Sunwoo tried a grin, showed his teeth. “He’s a grown man. If he can’t—”
The Fire King’s fist landed before the sentence was finished.
It was not a punch—it was a judgment. Seungho grabbed Sunwoo by the front of his robe, hauled him off his feet, and slammed him back against the heavy wooden post so hard the air left his lungs in a panicked wheeze.
“Touch him again,” Seungho whispered, voice a hiss of embers, “and you’ll burn from the inside out. No magic. No honor. No mercy.”
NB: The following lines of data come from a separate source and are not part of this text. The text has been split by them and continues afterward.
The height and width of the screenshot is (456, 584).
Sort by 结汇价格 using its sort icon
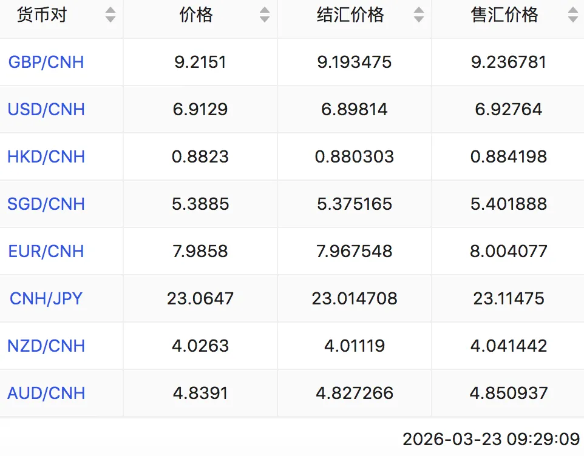click(419, 15)
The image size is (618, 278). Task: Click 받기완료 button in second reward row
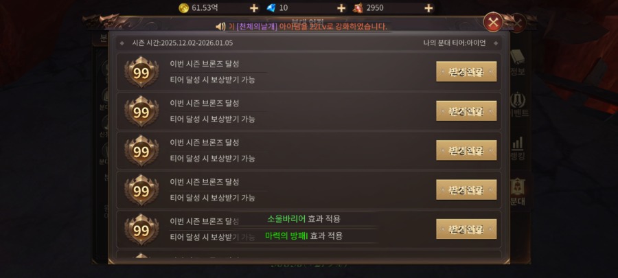(x=466, y=111)
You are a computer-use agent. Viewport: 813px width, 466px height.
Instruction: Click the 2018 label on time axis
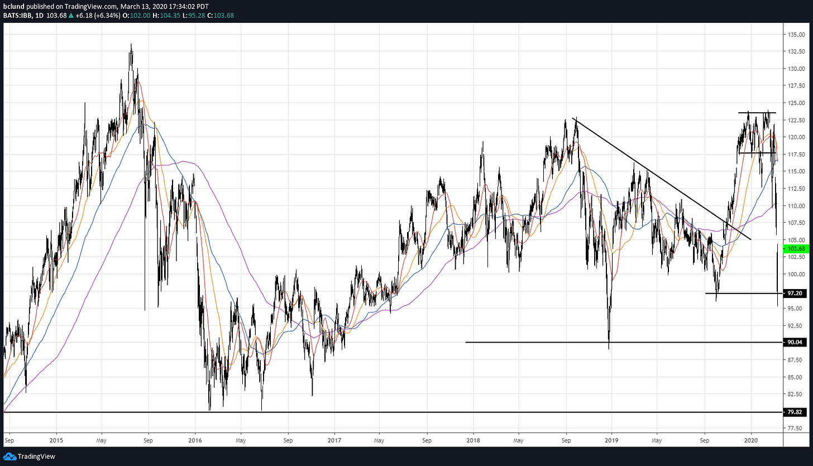pyautogui.click(x=473, y=440)
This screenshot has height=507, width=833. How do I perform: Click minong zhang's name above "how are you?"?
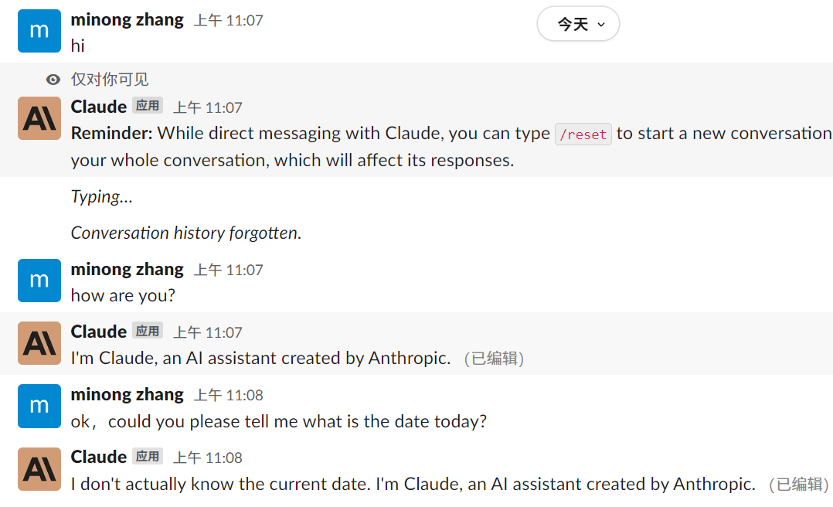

Sunwoo scrambled, feet kicking the straw, arms flailing. “He’s not a—” Another blow, this one open-palmed, cracked across Sunwoo’s face with the sound of a war drum.
“He’s mine,” Seungho growled, barely audible, voice shaking with all the rage he had ever denied himself. “You forget that, and you’ll wish I had killed you on the border.”
Sunwoo’s lip was bleeding now, his cheek split. He spat a curse, tried to twist free—Seungho slammed him down again, and this time the post cracked behind his head.
The other soldiers were silent. No one moved.